Clinical and Histopathologic Predictors of Survival Among Children With Retinoblastoma From Two Tertiary Health Facilities in Uganda.

作者信息

Atwine Raymond, Laffita Damaris, Birungi Abraham, Kiconco Ritah, Waddell Keith

机构信息

Pathology, Mbarara University of Science and Technology, Mbarara, UGA.

Pathology, Angel Arturo Aballi Hospital, Havana, CUB.

出版信息

Cureus. 2023 Dec 15;15(12):e50605. doi: 10.7759/cureus.50605. eCollection 2023 Dec.

DOI:10.7759/cureus.50605
PMID:38226099
原文链接:https://pmc.ncbi.nlm.nih.gov/articles/PMC10788691/
Abstract

BACKGROUND

Retinoblastoma (RB) is a malignant tumour that develops from the immature cells of the retina. It is the most frequent type of paediatric intraocular cancer and is curable. Clinical and histological findings after enucleation of the affected eye dictate not only the patient's secondary care but also their prognosis. We assessed the clinical and histopathologic predictors of survival among children with RB from two tertiary health facilities in Uganda.

METHODS

This retrospective research utilized archived formalin fixed and paraffin-embedded blocks of eye specimens enucleated between 2014 and 2016 at Mbarara University of Science and Technology (MUST) Pathology Department and Ruharo Eye Centre (REC) in Mbarara, Uganda. The specimens were then processed and stained with haematoxylin and eosin. The confirmation of RB was made to include the histologic stage and features of the tumor. Biographic data of the patients and clinical features, such as leukocoria, proptosis, phthisis, staphyloma and buphthalmos, were retrieved from the records.

RESULTS

Males (55.1%, n=43) dominated the study population (N=78).
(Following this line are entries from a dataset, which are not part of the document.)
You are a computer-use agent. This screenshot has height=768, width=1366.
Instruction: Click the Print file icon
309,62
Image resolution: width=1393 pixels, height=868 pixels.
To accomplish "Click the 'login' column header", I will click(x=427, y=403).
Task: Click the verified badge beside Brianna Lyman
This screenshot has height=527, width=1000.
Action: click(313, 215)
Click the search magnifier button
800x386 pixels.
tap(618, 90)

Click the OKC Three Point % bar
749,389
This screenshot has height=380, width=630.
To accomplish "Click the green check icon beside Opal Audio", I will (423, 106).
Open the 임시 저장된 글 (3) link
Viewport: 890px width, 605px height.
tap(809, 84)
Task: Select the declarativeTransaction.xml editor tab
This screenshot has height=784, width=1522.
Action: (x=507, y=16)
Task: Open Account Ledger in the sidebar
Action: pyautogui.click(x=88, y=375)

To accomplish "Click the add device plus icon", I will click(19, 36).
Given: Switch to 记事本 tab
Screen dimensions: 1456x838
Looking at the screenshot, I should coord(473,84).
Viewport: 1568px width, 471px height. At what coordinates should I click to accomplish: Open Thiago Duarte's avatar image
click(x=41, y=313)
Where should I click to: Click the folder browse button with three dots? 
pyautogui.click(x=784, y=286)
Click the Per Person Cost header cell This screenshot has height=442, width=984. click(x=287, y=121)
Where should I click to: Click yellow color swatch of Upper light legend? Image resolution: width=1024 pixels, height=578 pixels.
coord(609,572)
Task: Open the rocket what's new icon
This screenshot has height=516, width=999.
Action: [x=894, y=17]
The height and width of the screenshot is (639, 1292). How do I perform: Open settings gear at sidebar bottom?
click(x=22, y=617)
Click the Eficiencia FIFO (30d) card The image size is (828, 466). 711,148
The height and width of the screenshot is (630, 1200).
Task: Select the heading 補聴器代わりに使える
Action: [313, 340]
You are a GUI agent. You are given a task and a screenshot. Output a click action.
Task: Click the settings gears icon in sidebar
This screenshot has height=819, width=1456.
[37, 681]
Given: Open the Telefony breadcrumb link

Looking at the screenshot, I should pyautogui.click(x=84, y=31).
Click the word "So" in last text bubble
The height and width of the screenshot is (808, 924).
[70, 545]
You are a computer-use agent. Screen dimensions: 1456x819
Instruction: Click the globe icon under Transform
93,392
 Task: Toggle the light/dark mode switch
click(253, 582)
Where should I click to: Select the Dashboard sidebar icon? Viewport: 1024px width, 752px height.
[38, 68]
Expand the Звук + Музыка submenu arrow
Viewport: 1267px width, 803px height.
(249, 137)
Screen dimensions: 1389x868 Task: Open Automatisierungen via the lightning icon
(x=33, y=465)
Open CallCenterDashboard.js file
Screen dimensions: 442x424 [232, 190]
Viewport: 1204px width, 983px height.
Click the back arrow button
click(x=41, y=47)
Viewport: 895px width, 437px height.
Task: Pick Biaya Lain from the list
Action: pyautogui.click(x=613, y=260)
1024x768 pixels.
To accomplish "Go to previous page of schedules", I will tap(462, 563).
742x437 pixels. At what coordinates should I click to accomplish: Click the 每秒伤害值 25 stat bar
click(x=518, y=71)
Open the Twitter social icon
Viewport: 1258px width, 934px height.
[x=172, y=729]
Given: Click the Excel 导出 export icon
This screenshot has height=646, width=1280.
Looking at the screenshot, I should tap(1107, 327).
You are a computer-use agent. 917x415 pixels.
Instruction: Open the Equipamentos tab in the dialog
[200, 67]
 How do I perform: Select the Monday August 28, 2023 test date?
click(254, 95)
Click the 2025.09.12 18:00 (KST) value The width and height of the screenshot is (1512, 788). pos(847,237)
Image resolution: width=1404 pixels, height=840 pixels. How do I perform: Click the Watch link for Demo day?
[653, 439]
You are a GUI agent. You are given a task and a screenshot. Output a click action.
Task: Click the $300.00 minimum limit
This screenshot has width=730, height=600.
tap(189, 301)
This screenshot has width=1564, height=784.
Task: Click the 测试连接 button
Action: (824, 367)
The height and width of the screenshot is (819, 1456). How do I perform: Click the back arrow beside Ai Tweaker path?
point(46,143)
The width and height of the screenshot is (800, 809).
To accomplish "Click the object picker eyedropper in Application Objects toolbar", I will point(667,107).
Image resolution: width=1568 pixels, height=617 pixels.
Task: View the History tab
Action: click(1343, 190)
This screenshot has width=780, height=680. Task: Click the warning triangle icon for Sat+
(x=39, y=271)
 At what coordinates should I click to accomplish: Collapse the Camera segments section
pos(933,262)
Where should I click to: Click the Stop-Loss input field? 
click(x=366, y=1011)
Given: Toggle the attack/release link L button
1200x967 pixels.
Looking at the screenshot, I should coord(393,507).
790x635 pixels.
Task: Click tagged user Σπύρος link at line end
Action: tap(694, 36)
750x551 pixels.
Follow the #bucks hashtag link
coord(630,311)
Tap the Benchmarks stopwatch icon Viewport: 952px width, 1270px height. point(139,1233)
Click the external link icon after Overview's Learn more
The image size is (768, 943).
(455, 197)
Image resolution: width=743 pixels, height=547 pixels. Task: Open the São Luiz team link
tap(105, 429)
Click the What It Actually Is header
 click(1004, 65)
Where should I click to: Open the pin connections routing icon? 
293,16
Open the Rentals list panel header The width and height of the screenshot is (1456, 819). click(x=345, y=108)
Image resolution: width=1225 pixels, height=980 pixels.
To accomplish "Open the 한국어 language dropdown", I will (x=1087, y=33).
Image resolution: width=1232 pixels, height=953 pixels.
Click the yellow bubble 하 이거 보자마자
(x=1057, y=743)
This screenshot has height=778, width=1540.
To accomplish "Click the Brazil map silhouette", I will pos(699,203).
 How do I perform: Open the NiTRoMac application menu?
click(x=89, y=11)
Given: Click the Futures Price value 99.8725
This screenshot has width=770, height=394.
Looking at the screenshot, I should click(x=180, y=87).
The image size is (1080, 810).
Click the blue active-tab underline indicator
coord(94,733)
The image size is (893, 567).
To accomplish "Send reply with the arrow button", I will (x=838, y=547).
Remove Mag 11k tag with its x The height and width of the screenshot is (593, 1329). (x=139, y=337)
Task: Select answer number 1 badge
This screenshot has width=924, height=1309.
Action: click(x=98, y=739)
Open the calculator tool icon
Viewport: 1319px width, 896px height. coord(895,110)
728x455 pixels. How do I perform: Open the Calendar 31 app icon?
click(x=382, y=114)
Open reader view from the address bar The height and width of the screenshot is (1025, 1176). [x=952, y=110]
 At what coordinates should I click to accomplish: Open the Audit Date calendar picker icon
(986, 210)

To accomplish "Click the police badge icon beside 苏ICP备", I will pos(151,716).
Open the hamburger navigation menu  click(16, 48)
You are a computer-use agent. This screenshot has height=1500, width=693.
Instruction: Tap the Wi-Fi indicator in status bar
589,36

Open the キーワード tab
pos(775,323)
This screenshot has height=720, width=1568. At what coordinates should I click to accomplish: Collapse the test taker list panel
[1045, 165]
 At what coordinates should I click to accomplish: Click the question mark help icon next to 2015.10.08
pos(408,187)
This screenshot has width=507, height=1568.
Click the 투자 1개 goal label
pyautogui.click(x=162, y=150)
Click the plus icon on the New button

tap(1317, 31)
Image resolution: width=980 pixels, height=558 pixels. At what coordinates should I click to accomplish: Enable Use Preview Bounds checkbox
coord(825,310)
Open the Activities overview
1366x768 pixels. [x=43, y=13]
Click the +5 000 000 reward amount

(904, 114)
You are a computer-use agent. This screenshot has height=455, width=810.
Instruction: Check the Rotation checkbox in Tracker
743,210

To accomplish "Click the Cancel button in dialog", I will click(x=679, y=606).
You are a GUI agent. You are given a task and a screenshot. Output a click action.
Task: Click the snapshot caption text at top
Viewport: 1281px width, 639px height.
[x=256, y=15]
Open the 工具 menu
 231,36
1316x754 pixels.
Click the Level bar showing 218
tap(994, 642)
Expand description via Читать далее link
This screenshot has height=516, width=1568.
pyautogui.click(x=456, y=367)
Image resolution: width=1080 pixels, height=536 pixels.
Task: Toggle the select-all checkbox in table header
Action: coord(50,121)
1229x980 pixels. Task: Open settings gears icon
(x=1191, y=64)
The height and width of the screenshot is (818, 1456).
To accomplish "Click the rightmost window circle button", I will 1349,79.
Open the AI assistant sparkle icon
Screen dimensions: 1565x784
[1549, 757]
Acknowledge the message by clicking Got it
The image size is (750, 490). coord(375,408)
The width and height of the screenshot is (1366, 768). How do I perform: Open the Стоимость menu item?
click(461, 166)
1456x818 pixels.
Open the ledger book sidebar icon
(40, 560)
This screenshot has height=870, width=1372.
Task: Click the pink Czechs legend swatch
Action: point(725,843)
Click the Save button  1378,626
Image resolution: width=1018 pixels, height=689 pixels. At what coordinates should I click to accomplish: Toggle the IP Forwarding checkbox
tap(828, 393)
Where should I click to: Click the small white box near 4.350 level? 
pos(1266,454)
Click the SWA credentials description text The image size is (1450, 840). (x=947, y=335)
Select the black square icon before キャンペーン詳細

The median age was 31 months. The most common clinical sign was leukocoria (69.2%, n=52), and the most predominant histopathological stage was stage 1 (41%, n=32). Optic nerve (ON) invasion was seen in 38.5% (n=30), choroidal invasion in 29.5% (n=23), scleral invasion in 7.7% (n=6) and orbital extension in 16.7% (n=13) of the cases. Flexner-Wintersteiner rosettes were seen in 34.6% (n=27). Necrosis was a prominent feature (71.8%, n=56). The two-year survival was estimated to be 61.5% (n=48). Leukocoria (risk ratio (RR) 1.1), female gender (RR 1.4), intralaminar ON invasion (RR 7.6) and a lack of orbital extension (RR 7) were significant predictors of survival.

CONCLUSION

Leukocoria and proptosis are noticeable clinical signs of RB. Most patients present while in stage one although stage four presentation is also common. Leukocoria, ON invasion, orbital extension and gender are significant factors predictive of survival in patients with RB.

摘要

背景

视网膜母细胞瘤(RB)是一种起源于视网膜未成熟细胞的恶性肿瘤。它是最常见的小儿眼内癌类型,且可治愈。患眼摘除后的临床和组织学检查结果不仅决定患者的二级护理,还决定其预后。我们评估了乌干达两家三级医疗机构中RB患儿生存的临床和组织病理学预测因素。

方法

这项回顾性研究利用了2014年至2016年期间在乌干达姆巴拉拉科学技术大学(MUST)病理科和姆巴拉拉鲁哈罗眼科中心(REC)存档的经福尔马林固定和石蜡包埋的眼标本块。然后对标本进行处理,并用苏木精和伊红染色。RB的确诊包括肿瘤的组织学分期和特征。从记录中检索患者的传记资料以及临床特征,如白瞳症、眼球突出、眼球痨、巩膜葡萄肿和牛眼。

结果

男性(55.1%,n = 43)在研究人群(N = 78)中占主导。中位年龄为31个月。最常见的临床体征是白瞳症(69.2%,n = 52),最主要的组织病理学分期是1期(41%,n = 32)。38.5%(n = 30)的病例可见视神经(ON)侵犯,29.5%(n = 23)可见脉络膜侵犯,7.7%(n = 6)可见巩膜侵犯,16.7%(n = 13)可见眶内扩展。34.6%(n = 27)的病例可见Flexner-Wintersteiner菊形团。坏死是一个突出特征(71.8%,n = 56)。两年生存率估计为61.5%(n = 48)。白瞳症(风险比(RR)1.1)、女性(RR 1.4)、层内ON侵犯(RR 7.6)和无眶内扩展(RR 7)是生存的重要预测因素。

结论

白瞳症和眼球突出是RB明显的临床体征。大多数患者就诊时处于1期,不过4期就诊也很常见。白瞳症、ON侵犯、眶内扩展和性别是RB患者生存的重要预测因素。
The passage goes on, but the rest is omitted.